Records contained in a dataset
____________

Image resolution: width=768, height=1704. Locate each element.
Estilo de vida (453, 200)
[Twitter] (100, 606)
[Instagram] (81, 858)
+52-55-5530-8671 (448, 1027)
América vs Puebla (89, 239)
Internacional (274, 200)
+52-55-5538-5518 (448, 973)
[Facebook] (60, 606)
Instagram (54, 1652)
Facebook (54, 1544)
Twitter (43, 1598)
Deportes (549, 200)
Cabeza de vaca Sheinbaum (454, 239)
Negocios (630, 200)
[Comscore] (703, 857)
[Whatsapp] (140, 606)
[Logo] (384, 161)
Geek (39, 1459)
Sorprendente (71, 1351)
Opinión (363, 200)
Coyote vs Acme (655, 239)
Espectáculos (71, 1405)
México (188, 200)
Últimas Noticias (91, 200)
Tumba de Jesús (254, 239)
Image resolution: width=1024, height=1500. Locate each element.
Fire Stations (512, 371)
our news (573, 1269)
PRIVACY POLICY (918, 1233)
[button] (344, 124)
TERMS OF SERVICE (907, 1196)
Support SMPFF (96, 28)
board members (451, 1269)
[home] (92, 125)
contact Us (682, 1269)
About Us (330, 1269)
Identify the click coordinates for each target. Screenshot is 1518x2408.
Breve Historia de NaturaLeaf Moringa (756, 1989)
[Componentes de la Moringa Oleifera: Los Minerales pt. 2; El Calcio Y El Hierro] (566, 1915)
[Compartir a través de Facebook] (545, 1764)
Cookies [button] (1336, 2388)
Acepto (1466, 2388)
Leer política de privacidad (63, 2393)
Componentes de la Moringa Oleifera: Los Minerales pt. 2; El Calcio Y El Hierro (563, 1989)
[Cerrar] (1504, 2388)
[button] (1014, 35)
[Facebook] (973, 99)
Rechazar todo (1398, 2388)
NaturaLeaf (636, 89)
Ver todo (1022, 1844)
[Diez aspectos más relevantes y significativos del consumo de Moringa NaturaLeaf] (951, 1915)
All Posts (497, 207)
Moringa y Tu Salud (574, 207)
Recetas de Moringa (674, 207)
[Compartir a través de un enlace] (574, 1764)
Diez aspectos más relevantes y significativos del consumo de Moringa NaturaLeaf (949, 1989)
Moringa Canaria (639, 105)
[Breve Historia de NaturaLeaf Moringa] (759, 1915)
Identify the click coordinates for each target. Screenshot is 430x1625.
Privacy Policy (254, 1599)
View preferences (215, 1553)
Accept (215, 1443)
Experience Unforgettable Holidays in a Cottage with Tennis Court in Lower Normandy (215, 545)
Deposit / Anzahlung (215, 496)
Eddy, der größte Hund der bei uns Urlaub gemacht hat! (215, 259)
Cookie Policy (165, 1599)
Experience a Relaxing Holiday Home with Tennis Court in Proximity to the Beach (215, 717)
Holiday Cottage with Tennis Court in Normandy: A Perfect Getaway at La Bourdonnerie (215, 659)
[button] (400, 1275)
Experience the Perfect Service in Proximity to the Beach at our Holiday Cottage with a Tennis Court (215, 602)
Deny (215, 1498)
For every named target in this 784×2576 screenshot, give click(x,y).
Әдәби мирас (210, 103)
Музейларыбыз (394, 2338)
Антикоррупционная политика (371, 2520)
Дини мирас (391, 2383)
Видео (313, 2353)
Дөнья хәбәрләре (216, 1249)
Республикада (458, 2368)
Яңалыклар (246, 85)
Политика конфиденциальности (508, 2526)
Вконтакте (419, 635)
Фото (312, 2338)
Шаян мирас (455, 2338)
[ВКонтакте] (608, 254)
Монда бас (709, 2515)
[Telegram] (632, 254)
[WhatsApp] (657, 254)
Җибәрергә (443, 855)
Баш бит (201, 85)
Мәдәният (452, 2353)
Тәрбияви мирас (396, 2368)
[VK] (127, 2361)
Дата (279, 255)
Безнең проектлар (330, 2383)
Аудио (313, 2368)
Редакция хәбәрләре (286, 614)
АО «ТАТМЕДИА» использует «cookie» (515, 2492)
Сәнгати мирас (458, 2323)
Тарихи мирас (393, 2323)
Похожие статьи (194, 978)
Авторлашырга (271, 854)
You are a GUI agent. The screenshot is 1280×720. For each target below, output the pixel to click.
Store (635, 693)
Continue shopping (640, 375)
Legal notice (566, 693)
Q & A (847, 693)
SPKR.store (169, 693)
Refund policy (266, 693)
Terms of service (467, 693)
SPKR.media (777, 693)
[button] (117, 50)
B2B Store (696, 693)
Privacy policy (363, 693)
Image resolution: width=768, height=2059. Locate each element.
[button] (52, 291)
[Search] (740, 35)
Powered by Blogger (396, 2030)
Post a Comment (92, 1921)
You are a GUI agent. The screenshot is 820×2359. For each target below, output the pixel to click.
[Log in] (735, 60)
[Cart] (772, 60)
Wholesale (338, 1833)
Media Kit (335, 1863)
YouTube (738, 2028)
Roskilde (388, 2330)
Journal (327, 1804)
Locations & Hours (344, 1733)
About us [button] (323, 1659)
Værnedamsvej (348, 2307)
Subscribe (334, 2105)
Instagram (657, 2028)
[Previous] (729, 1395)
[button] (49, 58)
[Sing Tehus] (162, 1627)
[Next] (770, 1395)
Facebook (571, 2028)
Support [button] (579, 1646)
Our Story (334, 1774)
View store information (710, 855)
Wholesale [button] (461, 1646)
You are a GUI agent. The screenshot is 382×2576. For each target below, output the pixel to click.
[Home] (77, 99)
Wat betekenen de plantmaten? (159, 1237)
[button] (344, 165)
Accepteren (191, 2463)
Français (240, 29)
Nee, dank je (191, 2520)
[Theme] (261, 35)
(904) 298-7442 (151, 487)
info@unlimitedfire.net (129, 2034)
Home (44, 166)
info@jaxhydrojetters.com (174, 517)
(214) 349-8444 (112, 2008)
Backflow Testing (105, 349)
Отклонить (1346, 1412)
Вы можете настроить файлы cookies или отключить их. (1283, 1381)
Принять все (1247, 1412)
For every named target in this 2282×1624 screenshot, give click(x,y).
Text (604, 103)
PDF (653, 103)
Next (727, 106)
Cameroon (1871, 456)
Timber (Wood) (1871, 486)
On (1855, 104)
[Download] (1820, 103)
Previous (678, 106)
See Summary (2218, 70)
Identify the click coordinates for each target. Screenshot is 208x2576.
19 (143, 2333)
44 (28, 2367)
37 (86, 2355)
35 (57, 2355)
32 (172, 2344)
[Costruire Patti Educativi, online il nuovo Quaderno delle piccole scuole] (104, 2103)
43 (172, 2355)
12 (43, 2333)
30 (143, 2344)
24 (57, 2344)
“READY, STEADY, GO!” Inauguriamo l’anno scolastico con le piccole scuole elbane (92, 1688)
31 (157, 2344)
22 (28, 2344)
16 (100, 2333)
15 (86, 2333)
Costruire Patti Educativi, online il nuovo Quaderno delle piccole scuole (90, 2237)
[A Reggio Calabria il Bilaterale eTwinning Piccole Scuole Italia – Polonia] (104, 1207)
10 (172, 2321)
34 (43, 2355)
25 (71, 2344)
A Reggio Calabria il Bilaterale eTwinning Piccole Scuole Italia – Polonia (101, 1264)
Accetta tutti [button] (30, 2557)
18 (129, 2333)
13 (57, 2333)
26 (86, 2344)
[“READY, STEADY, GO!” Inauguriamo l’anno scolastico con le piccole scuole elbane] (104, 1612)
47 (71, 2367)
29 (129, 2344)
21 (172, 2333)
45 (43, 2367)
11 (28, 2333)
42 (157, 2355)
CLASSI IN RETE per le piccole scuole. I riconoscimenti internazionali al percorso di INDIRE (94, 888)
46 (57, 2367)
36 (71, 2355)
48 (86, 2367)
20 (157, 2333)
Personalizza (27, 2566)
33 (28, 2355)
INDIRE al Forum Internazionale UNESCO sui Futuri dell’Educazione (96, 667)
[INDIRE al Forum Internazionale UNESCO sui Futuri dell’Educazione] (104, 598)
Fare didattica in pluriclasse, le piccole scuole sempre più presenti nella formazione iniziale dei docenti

____________

Exercise details —
Among the records above, extract exactly the lines from the line with "Negocios (630, 200)" to the line with "Accept (215, 1443)", both lines included, and leave out the rest.

Expected answer —
Negocios (630, 200)
[Comscore] (703, 857)
[Whatsapp] (140, 606)
[Logo] (384, 161)
Geek (39, 1459)
Sorprendente (71, 1351)
Opinión (363, 200)
Coyote vs Acme (655, 239)
Espectáculos (71, 1405)
México (188, 200)
Últimas Noticias (91, 200)
Tumba de Jesús (254, 239)
Image resolution: width=1024, height=1500. Locate each element.
Fire Stations (512, 371)
our news (573, 1269)
PRIVACY POLICY (918, 1233)
[button] (344, 124)
TERMS OF SERVICE (907, 1196)
Support SMPFF (96, 28)
board members (451, 1269)
[home] (92, 125)
contact Us (682, 1269)
About Us (330, 1269)
Identify the click coordinates for each target. Screenshot is 1518x2408.
Breve Historia de NaturaLeaf Moringa (756, 1989)
[Componentes de la Moringa Oleifera: Los Minerales pt. 2; El Calcio Y El Hierro] (566, 1915)
[Compartir a través de Facebook] (545, 1764)
Cookies [button] (1336, 2388)
Acepto (1466, 2388)
Leer política de privacidad (63, 2393)
Componentes de la Moringa Oleifera: Los Minerales pt. 2; El Calcio Y El Hierro (563, 1989)
[Cerrar] (1504, 2388)
[button] (1014, 35)
[Facebook] (973, 99)
Rechazar todo (1398, 2388)
NaturaLeaf (636, 89)
Ver todo (1022, 1844)
[Diez aspectos más relevantes y significativos del consumo de Moringa NaturaLeaf] (951, 1915)
All Posts (497, 207)
Moringa y Tu Salud (574, 207)
Recetas de Moringa (674, 207)
[Compartir a través de un enlace] (574, 1764)
Diez aspectos más relevantes y significativos del consumo de Moringa NaturaLeaf (949, 1989)
Moringa Canaria (639, 105)
[Breve Historia de NaturaLeaf Moringa] (759, 1915)
Identify the click coordinates for each target. Screenshot is 430x1625.
Privacy Policy (254, 1599)
View preferences (215, 1553)
Accept (215, 1443)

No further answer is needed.